A trip through the East is a chance for fans and media to see Doughty's game firsthand. He views the games as an opportunity to build a case for Norris consideration.

"I do. This is my chance for the Eastern side of the world to see me play," Doughty said Monday at Canadian Tire Centre. "I know you guys [Los Angeles media] get to see me a lot back home, see what I do night in and night out, but these guys don't.

"I know I'm a completely different kind of defenseman than Erik Karlsson is and P.K. Subban is, too. They play completely different from me, so I really don't even see how I'm comparable to them with the two styles of play. I'm sure those comparisons are going to be made. I just want to show everyone I can play good hockey both ways and that I do deserve to be in those [Norris] talks."

When asked if he thought he "got enough love" when it came to the voting for the Norris Trophy, Doughty replied: "I don't know. It's hard to say. I guess last year some guys just left me off their ballot completely, so I don't see how that's possible. I don't know. I think if I was playing in the East, I would have had a little more love. What can you do?"

There were 157 ballots cast for the Norris Trophy last season. Doughty was runner-up to Karlsson despite having 53 first-place votes to Karlsson's 44.

Karlsson was left off some ballots, too. He was named on 146 ballots and Doughty on 126. Subban, who finished third in the voting, was on 143.
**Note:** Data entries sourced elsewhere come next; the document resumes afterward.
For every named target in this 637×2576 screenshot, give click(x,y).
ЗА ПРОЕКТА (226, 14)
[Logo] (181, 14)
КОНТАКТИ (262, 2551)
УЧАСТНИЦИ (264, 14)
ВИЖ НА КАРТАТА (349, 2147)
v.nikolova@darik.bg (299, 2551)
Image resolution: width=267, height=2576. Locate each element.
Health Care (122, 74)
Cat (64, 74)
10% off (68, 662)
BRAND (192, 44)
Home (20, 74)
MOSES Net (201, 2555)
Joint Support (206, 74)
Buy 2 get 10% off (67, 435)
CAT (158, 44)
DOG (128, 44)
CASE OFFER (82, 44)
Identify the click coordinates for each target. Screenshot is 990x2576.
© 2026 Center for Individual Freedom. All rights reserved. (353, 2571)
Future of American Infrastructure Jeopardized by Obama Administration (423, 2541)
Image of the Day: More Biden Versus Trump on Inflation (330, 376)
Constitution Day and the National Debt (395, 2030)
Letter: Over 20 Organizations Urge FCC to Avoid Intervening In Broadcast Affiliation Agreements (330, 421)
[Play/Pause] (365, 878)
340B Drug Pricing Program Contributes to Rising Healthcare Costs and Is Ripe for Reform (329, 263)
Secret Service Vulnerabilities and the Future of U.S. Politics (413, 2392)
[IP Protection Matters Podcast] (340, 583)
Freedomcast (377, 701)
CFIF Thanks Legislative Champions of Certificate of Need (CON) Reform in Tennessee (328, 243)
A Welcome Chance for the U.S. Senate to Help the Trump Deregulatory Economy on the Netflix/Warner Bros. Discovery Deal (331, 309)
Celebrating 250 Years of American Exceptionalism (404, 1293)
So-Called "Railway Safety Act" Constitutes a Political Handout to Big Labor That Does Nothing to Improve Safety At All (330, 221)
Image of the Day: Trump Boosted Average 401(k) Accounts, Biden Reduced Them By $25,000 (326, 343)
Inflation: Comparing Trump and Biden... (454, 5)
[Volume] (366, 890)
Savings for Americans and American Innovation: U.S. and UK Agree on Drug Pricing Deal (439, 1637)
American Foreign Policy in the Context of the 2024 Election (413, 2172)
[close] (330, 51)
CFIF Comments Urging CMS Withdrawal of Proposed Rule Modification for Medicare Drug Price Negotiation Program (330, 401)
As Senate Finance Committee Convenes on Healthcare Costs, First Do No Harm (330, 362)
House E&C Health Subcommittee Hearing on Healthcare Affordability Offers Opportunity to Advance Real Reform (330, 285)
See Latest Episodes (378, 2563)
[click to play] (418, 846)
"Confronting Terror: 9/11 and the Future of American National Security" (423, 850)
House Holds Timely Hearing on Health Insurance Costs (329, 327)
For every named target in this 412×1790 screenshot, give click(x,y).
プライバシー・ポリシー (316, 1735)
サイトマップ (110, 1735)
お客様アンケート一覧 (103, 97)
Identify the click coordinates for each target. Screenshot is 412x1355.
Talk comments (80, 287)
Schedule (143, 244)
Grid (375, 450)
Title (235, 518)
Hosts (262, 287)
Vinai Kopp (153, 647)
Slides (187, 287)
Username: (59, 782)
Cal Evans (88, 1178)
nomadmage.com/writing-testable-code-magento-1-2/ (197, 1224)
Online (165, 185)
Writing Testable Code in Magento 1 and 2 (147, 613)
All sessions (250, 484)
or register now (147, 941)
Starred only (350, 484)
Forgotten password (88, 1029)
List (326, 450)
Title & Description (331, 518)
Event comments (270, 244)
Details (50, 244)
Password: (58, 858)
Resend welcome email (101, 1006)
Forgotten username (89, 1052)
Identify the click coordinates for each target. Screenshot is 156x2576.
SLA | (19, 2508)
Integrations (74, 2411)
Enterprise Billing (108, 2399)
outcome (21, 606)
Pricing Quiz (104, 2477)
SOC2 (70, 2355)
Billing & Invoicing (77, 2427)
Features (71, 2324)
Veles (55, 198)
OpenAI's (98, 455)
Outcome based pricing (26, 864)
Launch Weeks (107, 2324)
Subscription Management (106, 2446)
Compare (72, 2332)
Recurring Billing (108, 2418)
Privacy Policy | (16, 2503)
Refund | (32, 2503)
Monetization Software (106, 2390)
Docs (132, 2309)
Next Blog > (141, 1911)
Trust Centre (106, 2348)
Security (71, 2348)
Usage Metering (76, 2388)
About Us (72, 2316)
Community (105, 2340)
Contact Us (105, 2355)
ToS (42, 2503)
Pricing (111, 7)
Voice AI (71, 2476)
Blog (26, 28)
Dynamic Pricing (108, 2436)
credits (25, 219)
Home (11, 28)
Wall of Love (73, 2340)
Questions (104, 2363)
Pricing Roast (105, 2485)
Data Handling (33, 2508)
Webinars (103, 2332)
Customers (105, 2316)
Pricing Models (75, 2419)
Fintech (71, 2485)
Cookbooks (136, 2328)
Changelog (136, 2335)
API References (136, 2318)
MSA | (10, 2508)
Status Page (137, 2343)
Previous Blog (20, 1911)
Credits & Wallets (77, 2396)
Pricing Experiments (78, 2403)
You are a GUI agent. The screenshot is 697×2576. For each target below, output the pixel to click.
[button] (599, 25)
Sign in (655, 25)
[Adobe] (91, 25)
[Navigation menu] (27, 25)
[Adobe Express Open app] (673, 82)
Karlsson and Subban were named to the NHL's First All-Star Team. Doughty made the Second All-Star Team.

Karlsson's 32 points lead NHL defensemen this season. Subban is tied for seventh with 21, and Doughty is 17th with 17.

When asked what makes his game so different from Karlsson's and Subban's, Doughty said: "It's without a doubt, my defensive zone. You watch me, I don't think you'll see either of them on the 5-on-3 [penalty kill] against. I'm the first one out there every single time. Defensively, I play a different game from them. There's no doubt about it.

"They're definitely more involved in offense. I would say their offensive upside, on the power play especially, is probably better than mine. I think that's what the main difference is. I'm just more focused on defense than they are."

Karlsson averages 47 seconds of shorthanded ice time a game, Subban 2:24 and Doughty 2:59.

Kings coach Darryl Sutter is impressed with how well Doughty is playing in a situation where he is being asked to help bring along a defenseman like Brayden McNabb, a 24-year-old with 136 games of NHL experience.

"We're playing a boy like Brayden with him, that's learning how to play, learning the game," Sutter said. "When you think about that … that's Drew Doughty playing, you're having him mentor that player, on the team right now that's got the best goals against in the League.

"Not just this year, that's four or five years being at the top end of goals against. That's just not on a goalie or a system. Not very often Drew has a night where -- actually I can't even think of one -- where the challenges of the checking part of it are not in place. With our defense, how young it is, and Drew is the cornerstone of it."

Though a Norris Trophy would be nice, Doughty said making room for some more championship hardware is his priority.

"I would love to win [the Norris] one day. It's not all I think about, that's for sure," he said. "It's always in the back of my mind. All I really care about is contributing to this L.A. Kings team and hopefully winning some more championships. If we have a good team and I'm playing well then hopefully I get recognized that way. The Norris is an individual trophy and I'm all about team trophies. That's all that matters to me."